Irving Penn. Diverse Worlds
14.06.–06.10.2013
4th floor, B-wing
This exhibition, compiled by the Moderna Museet in Malmö, which is comprised of almost 100 photos, provides a survey of the still lifes, portraits and fashion photos of Irving Penn (1917–2009), a late 20th-century American photographer.
Afterlives of Gardens
10.05.–08.09.2013
3rd floor B-wing, 5th floor, and Inner Courtyard
This international exhibition examines gardens and parks as places with nature designs by humans, and their functioning in culture and contemporary society.
BMW Art Cars
14.04.–28.07.2013
Kumu foyer and courtyard
The Goethe Institute, in cooperation with the BMW Group and Kumu Art Museum, is bringing four works of art from the extraordinary BMW Art Car Collection to Estonia. Starting on 14 April, within the framework of the German Spring culture month, cars designed by four of the world's top artists will be on display in the Kumu courtyard and foyer.
Let's play?!
05.04-30.06.2013
This exhibition displays a selection of current game productions from Germany and France, representing some of Europe's biggest markets and production sites for digital, interactive entertainment. It invites the visitor to take a playful stroll through the diverse landscape of digital games: a landscape that blurs the traditional boundaries between entertainment, learning and art.
Kaljo Põllu. Estonian Landscape
28.05.–06.10.2013
4th floor, A-wing, Cabinet of Prints and Drawings
Kaljo Põllu (1934–2010) was an Estonian artist and major innovator in graphic art from the 1960s to the 1980s. In the 1970s, he created a series of prints called Estonian Landscape, using the intaglio (mezzotint) method. In Põllu's prints, the landscape image grows into an archetype, by metamorphosing from a realistic motif into a mythological landscape.
Art museum at the airport: sculptor Mare Mikof
20.05.2013–16.05.2014
Tallinn Airport's old terminal
Mare Mikof (b. 1941) is one of the most outstanding contemporary sculptors in Estonia. She came to the art scene in the early 1970s, when a new aesthetics, which touched all the areas of art, also permeated the developing sculpture. Her first creative years were influenced by hyperrealism and Pop art, which blended with her grotesque concept of the human being. To this day, the artist structures a number of her composition as humorous stagings.
Permanent Exhibition: Treasury
Classics of Estonian Art from the Beginning of the 18th Century until the End of the Second World War.
3rd floor, A-wing
The rooms of permanent exhibition are filled with the early classics of Estonian art from the 18th century until the end of the Second World War. As the exhibition moves from one topic to another - from a work of an anonymous Baltic-German portrait artist to Johann Köler, Kristjan Raud and Konrad Mägi, and on to the Group of Estonian Artists, Pallas School - a visitor can also detect cultural processes characteristic to Western Europe. The exhibition tracks down changes in the Estonian mentality as well as in art styles.
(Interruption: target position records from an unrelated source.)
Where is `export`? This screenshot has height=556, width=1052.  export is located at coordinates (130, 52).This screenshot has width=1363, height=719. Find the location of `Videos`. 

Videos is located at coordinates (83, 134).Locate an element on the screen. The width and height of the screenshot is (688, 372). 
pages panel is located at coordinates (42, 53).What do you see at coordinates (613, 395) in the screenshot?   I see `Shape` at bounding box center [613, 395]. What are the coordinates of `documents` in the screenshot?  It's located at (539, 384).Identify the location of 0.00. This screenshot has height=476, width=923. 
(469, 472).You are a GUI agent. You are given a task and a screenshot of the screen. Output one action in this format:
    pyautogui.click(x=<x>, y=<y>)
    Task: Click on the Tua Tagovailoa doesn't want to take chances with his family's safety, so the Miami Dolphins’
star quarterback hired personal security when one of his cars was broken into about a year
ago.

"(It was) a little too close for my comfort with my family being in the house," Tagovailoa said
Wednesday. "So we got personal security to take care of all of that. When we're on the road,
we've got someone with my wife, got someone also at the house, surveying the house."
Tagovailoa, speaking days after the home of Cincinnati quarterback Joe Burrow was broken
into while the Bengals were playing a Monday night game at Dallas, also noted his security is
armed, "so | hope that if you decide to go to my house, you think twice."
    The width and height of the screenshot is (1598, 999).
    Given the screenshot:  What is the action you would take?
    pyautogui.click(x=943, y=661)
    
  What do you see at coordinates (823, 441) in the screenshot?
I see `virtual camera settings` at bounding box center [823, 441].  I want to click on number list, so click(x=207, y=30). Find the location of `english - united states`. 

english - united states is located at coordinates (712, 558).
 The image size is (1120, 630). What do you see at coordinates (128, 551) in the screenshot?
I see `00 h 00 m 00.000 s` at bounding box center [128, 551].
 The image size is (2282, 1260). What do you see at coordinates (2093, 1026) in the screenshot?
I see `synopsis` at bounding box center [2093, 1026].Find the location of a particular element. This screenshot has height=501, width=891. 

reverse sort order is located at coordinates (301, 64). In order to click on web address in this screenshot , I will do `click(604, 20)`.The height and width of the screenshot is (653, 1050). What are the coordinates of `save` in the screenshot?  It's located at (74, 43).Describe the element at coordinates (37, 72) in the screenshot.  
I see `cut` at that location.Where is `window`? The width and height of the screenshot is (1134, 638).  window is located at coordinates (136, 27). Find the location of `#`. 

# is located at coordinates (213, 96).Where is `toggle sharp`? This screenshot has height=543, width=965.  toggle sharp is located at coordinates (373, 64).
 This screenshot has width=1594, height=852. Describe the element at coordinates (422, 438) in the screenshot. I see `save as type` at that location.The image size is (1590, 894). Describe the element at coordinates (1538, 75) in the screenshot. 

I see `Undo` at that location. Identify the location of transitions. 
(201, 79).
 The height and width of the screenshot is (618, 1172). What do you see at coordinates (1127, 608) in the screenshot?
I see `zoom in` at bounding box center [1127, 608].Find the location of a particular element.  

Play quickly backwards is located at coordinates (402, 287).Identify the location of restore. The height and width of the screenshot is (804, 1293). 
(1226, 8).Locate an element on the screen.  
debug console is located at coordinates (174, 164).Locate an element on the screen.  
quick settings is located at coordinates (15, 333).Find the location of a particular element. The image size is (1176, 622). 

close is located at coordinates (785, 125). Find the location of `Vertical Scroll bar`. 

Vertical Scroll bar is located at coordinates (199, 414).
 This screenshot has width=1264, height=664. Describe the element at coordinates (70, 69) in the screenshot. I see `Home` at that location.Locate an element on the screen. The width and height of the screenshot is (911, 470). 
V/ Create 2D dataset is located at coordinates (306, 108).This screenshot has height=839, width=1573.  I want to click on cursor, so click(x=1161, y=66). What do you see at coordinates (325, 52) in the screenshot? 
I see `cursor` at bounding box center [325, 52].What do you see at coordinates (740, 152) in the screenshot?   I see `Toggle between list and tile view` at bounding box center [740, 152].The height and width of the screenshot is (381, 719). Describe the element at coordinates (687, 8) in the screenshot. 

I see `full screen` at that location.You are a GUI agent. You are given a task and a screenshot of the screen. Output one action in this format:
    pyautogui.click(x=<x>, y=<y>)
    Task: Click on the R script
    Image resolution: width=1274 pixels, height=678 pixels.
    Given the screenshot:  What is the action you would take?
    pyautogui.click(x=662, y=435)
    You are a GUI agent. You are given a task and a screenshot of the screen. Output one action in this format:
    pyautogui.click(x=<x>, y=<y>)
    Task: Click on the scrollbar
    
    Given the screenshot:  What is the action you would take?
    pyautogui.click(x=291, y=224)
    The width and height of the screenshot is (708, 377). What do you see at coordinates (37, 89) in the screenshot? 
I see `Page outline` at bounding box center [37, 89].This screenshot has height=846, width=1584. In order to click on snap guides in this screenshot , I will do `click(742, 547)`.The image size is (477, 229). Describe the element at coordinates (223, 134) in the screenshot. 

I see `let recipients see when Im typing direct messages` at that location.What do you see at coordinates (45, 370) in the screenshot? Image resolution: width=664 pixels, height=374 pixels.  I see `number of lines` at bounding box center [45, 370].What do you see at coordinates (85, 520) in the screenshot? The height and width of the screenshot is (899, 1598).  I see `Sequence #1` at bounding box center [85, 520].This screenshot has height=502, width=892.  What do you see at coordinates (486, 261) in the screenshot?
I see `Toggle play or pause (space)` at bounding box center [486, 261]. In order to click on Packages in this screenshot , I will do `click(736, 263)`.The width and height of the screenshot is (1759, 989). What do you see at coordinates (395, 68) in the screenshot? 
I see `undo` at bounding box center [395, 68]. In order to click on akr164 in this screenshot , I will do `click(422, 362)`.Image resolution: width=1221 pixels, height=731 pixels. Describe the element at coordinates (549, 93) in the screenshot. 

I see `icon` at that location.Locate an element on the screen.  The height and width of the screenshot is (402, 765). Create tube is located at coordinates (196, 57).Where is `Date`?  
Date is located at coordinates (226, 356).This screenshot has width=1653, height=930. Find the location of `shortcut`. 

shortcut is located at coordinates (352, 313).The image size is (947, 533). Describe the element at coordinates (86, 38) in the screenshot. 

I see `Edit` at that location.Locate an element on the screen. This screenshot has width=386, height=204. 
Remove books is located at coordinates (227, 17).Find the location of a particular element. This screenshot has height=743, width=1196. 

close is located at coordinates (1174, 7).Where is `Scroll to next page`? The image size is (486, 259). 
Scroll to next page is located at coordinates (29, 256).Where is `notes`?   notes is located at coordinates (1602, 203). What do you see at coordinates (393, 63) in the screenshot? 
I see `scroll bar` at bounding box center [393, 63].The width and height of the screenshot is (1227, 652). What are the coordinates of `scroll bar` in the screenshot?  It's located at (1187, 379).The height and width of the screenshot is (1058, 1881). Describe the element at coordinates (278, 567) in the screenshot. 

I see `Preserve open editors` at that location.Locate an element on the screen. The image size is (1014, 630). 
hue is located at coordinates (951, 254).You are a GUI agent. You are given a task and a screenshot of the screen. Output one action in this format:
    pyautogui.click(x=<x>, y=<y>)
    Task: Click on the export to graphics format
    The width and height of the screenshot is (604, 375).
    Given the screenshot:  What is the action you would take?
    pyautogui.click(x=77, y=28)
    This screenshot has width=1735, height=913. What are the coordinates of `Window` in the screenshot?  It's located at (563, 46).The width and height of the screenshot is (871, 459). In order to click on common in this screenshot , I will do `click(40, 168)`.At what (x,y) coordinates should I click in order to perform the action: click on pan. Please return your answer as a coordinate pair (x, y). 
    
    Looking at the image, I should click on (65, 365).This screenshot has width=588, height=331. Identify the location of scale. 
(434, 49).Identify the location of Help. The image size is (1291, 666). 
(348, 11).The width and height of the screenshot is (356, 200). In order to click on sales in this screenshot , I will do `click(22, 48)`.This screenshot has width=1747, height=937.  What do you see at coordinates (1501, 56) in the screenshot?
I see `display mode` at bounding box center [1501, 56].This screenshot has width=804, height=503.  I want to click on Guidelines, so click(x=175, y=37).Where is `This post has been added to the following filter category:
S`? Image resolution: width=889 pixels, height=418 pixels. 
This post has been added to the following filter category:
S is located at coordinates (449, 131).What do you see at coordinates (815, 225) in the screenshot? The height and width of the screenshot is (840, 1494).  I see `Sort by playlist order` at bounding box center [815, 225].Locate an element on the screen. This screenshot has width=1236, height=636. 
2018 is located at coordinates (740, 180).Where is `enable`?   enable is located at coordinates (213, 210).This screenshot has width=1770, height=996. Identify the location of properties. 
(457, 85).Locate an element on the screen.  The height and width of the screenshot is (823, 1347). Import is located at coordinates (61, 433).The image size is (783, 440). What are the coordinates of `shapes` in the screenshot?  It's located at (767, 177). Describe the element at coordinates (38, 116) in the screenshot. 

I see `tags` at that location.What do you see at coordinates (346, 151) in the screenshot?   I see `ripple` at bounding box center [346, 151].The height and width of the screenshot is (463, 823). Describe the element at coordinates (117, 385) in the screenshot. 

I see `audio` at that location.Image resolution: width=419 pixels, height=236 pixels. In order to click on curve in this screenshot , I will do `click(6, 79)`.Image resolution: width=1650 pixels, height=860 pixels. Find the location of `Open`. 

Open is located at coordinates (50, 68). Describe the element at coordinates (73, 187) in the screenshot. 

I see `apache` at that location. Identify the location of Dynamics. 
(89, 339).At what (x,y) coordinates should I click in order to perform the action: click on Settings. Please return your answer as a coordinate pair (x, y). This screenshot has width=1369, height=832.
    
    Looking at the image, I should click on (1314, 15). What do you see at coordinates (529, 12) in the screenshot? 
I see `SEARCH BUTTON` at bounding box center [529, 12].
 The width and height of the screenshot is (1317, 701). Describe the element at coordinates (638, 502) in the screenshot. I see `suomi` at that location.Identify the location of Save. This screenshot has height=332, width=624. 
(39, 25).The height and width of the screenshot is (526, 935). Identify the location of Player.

It consists of both masterpieces that already have established a place in the collective memory of Estonians and works that have until now been waiting in the depositories to be displayed.
Permanent Exhibition: Difficult Choices
Estonian Art from the End of the Second World War Until Re-Independence.
4th floor, A-wing
The third floor has been occupied by art from the second half of the 20th century. This period was characterised by dramatic changes within the society. Art is one of the best and most accurate means to reflect these changes as it has the exceptional ability to display events, draw conclusions and express either approval or consent at the same time.
This floor deals in depth with the relationship between the Soviet state and art. This relationship is most vividly present in the display of post-war socialist realism. In the introduction of artistic styles and movements that follows, the exhibition discusses different artistic phenomena that took place in the 1960s, 1970s and 1980s (modernism, pop art, hyper realism, etc.). The exhibition also takes under consideration the developments in national landscapists´ school and graphics.